A veteran seamstress, Morgan built a career designing wardrobes for many Hollywood films and television shows, including 2009’s Star Trek.
“It’s kind of a mystery profession,” said Morgan, now retired from wardrobe design. “A lot of people don’t pay any attention to it—and that’s how you know you’ve done your job.”
- UPCYCLE YOUR LIFE: “ArtWear” takes place Sunday, Oct. 7, from 3 to 6 p.m. at Yarns at the Adobe, 964 Chorro St. in downtown San Luis Obispo. Tickets cost $40 and include a small plate and glass of wine or tea. Get your ticket at Yarns at the Adobe or by calling Anne Gough at 549-9276.
“Fiber artists are very humble people and are part of that craft movement,” Forbes said, echoing Morgan’s sentiment. “It’s kind of folk art, in a way.”
But events like “ArtWear” are looking to change the humble status of fiber artists, showcasing wearable creations as art objects in their own right. Taking place in the garden at Yarns at the Adobe, the inaugural event is a fundraiser for the SLO Noor Clinic, a nonprofit providing free health care to uninsured folks in SLO County. The fashion show will be complimented by a sale of locally made clothing. The $40 ticket price covers a small plate of fresh local food, a glass of wine or tea, and live music by Forbes’ son, jazz pianist Ian Forbes.
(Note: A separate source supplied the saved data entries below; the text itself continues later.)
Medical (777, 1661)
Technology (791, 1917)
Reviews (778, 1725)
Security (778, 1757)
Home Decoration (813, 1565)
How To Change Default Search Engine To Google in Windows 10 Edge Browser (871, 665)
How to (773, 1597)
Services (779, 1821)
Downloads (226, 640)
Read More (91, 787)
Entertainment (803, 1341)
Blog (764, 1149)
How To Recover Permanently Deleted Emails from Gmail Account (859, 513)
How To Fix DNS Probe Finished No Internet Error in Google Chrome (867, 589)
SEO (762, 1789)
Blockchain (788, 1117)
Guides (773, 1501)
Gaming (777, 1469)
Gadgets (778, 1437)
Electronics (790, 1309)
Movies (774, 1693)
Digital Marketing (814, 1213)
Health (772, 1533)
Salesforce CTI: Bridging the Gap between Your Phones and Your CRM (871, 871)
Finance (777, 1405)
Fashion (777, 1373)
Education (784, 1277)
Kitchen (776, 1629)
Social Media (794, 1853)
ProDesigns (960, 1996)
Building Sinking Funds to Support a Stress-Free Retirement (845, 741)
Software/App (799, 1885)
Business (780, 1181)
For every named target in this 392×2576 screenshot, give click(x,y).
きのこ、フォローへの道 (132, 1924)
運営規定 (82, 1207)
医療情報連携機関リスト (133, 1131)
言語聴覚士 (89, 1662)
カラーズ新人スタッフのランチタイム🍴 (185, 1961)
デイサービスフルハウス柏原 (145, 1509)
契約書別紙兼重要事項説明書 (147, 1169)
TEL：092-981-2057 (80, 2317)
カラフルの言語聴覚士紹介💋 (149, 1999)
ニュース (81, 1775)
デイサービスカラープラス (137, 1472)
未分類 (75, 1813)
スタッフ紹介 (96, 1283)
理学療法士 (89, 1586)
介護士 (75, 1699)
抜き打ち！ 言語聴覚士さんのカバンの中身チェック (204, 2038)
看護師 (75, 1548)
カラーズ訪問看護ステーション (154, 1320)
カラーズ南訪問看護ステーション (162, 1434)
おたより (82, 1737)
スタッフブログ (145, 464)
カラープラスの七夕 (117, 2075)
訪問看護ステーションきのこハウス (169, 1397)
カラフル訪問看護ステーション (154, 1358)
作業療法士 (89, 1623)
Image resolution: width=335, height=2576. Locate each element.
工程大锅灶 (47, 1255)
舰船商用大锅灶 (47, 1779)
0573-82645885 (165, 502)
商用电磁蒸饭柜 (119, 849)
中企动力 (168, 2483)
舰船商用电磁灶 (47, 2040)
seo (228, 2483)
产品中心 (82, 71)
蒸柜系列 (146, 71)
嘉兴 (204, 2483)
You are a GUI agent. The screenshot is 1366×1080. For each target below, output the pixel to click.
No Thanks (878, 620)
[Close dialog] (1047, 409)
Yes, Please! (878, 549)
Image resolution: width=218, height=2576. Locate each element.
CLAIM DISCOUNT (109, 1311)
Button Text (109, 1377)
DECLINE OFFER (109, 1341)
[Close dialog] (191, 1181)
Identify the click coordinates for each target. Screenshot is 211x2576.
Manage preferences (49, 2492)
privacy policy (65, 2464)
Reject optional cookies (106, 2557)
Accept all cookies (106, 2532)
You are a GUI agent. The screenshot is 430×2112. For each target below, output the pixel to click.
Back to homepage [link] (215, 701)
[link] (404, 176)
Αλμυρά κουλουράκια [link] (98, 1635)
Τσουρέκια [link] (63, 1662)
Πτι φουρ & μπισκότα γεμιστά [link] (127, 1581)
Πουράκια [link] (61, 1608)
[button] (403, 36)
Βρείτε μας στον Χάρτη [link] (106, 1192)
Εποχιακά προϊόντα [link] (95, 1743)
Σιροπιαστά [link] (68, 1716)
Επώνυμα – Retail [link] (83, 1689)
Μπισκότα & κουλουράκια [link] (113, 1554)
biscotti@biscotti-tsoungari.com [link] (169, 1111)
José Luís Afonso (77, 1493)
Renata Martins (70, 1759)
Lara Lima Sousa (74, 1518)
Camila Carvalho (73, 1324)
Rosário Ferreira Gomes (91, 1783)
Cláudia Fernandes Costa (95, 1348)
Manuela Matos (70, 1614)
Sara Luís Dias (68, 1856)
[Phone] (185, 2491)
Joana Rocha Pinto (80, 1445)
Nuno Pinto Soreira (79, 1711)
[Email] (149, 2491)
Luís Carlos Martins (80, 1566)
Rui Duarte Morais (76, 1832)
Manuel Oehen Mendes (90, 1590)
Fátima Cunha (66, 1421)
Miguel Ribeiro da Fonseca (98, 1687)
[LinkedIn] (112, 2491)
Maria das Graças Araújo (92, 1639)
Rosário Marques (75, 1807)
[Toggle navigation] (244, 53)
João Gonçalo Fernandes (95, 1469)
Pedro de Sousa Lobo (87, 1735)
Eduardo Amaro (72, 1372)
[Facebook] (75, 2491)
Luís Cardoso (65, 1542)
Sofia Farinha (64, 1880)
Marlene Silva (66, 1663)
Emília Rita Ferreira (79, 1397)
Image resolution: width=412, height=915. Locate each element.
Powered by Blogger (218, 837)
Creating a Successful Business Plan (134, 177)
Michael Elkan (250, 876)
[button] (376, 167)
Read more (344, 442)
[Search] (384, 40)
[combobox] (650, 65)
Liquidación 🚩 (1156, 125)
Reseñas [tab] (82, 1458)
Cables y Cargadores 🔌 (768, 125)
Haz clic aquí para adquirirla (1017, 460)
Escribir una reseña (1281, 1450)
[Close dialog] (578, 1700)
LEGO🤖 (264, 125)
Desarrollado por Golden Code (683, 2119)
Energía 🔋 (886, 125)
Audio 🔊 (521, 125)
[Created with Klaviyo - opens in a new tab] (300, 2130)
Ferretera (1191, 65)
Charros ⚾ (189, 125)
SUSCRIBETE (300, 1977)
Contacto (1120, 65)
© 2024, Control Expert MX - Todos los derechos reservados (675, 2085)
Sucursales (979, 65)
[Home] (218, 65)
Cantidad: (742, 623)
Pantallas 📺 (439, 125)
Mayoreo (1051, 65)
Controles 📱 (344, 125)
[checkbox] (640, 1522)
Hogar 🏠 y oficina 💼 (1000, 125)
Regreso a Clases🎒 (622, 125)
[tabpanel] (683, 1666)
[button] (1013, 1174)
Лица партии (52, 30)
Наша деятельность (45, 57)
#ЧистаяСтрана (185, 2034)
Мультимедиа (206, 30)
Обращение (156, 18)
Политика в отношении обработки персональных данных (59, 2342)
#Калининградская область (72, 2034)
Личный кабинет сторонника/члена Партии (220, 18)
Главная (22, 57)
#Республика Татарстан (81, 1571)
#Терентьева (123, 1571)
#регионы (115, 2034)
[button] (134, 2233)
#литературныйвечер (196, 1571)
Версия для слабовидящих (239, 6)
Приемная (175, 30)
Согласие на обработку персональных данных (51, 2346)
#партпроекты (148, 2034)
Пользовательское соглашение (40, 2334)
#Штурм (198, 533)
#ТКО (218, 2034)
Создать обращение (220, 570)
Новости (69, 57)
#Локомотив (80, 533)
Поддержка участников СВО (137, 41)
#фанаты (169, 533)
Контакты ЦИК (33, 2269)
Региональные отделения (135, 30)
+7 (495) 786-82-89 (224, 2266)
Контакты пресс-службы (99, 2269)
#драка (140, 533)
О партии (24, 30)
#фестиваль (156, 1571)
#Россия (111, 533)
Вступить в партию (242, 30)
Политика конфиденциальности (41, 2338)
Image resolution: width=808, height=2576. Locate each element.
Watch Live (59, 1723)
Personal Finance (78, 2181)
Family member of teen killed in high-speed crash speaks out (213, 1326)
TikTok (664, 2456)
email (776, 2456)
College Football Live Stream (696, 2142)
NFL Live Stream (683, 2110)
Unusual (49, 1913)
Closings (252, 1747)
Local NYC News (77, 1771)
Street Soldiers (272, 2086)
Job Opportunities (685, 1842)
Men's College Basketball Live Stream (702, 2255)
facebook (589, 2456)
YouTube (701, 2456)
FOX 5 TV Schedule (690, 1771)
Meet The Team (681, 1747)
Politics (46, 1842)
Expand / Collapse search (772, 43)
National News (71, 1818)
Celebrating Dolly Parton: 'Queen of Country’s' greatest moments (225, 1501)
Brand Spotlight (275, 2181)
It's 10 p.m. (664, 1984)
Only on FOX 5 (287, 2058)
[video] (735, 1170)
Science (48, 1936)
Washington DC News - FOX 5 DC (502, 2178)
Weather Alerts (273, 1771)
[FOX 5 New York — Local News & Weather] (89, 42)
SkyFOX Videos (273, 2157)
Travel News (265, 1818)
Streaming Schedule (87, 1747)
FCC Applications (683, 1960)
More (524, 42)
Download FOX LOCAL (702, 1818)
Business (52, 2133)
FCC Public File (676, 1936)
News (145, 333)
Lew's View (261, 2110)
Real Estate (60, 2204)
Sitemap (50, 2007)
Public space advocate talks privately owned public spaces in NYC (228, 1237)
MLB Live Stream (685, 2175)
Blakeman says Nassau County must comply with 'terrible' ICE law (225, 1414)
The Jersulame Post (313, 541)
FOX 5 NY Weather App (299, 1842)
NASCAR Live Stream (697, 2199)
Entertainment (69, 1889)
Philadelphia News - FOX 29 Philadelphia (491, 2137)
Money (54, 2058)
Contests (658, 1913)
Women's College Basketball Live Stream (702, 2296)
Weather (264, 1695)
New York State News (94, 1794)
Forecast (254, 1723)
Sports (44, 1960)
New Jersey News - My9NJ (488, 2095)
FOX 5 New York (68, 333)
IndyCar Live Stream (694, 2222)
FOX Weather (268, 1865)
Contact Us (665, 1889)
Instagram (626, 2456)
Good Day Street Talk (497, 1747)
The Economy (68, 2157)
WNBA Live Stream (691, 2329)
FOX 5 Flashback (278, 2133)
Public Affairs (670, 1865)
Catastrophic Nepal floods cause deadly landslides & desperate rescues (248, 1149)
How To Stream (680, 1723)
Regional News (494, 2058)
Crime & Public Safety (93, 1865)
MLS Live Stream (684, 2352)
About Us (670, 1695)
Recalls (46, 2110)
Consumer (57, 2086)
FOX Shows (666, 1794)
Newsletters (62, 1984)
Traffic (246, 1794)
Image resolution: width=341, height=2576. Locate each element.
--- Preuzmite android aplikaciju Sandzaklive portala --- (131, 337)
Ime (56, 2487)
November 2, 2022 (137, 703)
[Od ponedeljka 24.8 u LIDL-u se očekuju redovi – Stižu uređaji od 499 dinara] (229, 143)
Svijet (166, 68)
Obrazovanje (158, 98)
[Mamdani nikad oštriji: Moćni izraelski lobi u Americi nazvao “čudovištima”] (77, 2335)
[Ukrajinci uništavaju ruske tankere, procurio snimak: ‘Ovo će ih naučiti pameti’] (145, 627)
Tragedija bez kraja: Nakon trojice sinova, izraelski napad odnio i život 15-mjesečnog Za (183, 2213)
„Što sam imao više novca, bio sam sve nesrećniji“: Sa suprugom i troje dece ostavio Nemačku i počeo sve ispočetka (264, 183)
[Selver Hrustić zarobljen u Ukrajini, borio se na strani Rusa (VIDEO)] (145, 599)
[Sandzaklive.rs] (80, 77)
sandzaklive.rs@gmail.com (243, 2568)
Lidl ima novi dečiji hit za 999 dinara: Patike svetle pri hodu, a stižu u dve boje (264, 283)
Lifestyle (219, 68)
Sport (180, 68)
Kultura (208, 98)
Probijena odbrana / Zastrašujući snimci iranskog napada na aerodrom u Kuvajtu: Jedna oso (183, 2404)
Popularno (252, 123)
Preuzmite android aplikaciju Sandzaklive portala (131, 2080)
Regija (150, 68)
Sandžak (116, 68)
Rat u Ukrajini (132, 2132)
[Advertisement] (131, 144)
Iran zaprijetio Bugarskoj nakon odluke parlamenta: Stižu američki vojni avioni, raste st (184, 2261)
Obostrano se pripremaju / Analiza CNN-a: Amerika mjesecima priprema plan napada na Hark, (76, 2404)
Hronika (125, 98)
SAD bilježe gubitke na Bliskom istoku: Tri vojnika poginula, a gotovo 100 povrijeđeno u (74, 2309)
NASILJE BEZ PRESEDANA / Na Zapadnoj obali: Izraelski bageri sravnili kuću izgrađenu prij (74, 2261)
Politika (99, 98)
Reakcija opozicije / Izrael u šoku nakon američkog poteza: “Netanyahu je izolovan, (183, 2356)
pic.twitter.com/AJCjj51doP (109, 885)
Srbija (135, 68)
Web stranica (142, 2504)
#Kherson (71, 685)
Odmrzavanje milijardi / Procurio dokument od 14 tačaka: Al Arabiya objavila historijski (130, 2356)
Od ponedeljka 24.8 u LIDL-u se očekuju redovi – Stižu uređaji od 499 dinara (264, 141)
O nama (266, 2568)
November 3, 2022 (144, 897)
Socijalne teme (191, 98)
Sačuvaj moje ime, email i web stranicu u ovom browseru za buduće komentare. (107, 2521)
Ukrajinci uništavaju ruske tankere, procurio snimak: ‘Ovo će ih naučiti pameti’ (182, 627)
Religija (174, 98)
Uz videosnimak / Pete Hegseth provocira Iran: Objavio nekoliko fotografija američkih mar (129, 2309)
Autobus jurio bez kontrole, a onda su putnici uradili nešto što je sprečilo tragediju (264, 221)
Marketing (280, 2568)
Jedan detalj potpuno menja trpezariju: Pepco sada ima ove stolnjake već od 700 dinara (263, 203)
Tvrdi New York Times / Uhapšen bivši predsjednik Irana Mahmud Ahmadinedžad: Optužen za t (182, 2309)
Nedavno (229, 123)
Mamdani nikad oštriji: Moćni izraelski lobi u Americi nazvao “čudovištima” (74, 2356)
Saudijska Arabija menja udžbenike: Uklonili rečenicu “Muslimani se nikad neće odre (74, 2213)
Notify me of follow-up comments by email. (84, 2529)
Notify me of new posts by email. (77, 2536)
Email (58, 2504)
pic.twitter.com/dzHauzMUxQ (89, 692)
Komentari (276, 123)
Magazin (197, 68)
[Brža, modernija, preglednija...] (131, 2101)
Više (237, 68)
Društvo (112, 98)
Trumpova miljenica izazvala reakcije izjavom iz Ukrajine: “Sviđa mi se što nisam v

Every so often, handmade things have a habit of coming into fashion, and given the popularity of crafty sites like Etsy and events like the Renegade Craft Fair—which takes place in the hipster capitals of San Francisco, Austin, and Brooklyn—I’d say crafts are pretty hot at the moment.
Locally, too, fine craft has been enjoying an upswing in popularity. Last August, the Cambria Center for the Arts was host to “Entanglement: Current Considerations in Fiber,” a gallery exhibit featuring 14 California artists doing unusual things with the medium. Last spring, performance artist Sha Sha Higby exhibited her highly sculptural costumes—bafflingly intricate creations made of carved wood, gold leaf, Japanese urushi lacquer, fabric, and paper—in a much exclaimed-over exhibit at the San Luis Obispo Museum of Art. Crafts, it seems, are in.
But I don’t get the feeling the ladies behind “ArtWear” give a hoot about being trendy. Many have been quietly sewing, embroidering, knitting, and weaving for decades, and can simply observe, bemused, as their lifelong hobbies come into vogue once again. Yes, crafts are awesome. We know. Welcome to the party, everyone else.